*WORK REQUIRED*:
Go line by line through the data and copy those with the word "agent".

*THE RECORDS*:
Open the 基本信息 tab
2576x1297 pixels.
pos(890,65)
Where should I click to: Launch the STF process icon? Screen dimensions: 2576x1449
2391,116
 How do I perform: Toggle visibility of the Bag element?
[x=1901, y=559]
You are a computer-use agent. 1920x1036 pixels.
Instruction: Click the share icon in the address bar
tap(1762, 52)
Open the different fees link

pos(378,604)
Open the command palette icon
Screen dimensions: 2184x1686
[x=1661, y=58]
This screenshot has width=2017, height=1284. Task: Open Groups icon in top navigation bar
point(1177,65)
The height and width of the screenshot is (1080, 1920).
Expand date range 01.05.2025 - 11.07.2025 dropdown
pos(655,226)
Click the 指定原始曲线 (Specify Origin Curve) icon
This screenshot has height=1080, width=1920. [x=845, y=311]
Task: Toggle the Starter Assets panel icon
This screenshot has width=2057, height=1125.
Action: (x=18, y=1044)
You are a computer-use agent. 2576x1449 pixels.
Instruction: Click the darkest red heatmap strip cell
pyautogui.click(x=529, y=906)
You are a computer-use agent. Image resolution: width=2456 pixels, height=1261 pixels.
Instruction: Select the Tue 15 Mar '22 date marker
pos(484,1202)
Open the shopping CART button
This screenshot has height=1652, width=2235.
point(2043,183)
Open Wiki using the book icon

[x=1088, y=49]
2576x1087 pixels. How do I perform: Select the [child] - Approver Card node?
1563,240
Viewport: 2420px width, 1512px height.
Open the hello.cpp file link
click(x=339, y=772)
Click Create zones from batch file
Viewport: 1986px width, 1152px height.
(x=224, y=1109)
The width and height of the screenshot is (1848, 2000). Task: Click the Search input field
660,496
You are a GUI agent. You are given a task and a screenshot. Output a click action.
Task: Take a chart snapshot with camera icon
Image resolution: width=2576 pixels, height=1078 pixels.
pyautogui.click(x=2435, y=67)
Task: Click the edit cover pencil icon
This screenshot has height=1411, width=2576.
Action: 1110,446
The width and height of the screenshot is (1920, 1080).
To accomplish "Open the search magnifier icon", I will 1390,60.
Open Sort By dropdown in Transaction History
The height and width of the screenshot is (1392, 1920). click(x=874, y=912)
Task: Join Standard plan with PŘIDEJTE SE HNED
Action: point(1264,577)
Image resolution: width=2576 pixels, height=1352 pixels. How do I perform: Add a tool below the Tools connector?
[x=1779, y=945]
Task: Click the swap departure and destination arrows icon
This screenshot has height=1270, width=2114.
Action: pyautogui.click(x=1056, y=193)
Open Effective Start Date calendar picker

*EXERCISE RESULT*:
You are a computer-use agent. 1920x1036 pixels.
You are a computer-use agent. 2576x1449 pixels.
You are a computer-use agent. Image resolution: width=2456 pixels, height=1261 pixels.
You are a GUI agent. You are given a task and a screenshot. Output a click action.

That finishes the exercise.